Records shown: Begin
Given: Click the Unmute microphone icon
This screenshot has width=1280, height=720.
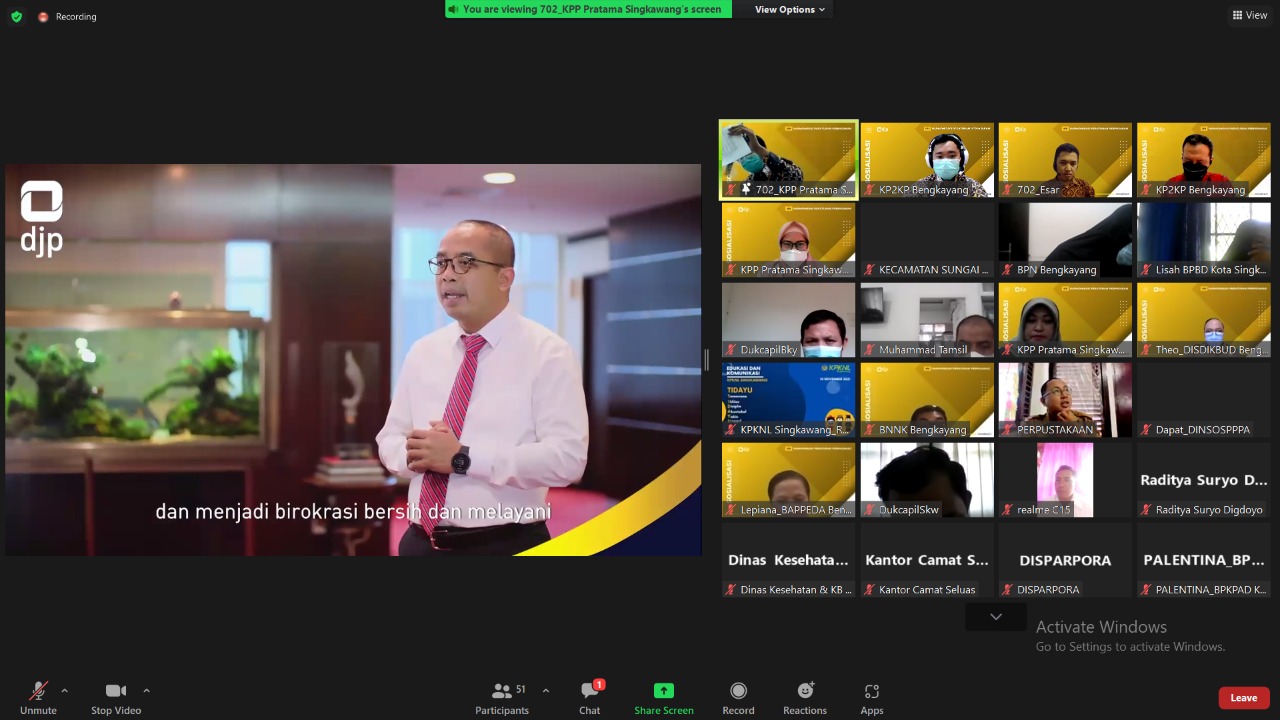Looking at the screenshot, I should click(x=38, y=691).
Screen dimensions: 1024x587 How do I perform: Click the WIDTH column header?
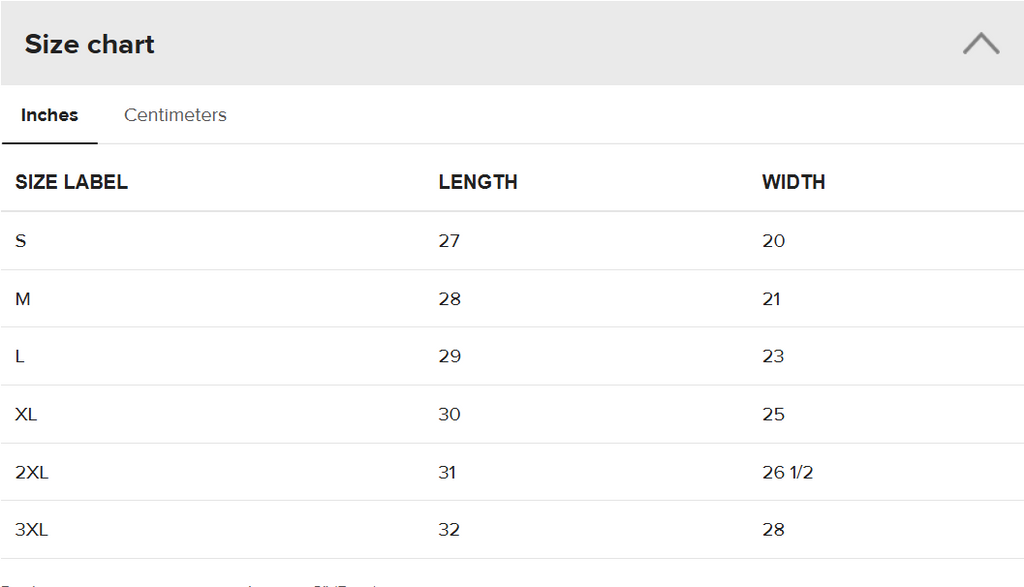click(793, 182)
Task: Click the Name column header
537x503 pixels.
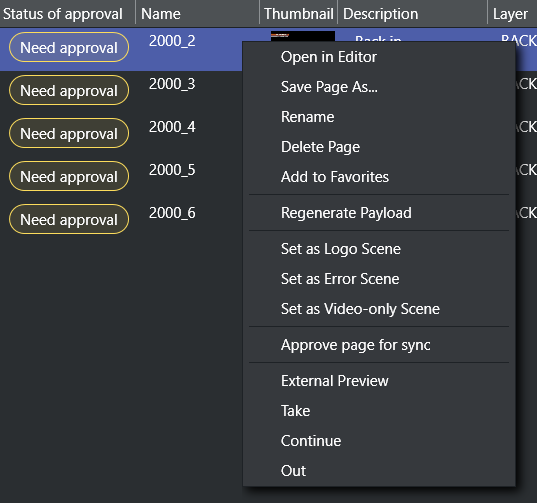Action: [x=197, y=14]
Records shown: End
What to produce:
Retype exactly the lines from the line containing "Screen dimensions: 1024x587" through the end of the entries above, including both ends, and leave every picture out.

Answer below:
Screen dimensions: 1024x587 How do I perform: Click the WIDTH column header?
click(793, 182)
Task: Click the Name column header
537x503 pixels.
Action: [x=197, y=14]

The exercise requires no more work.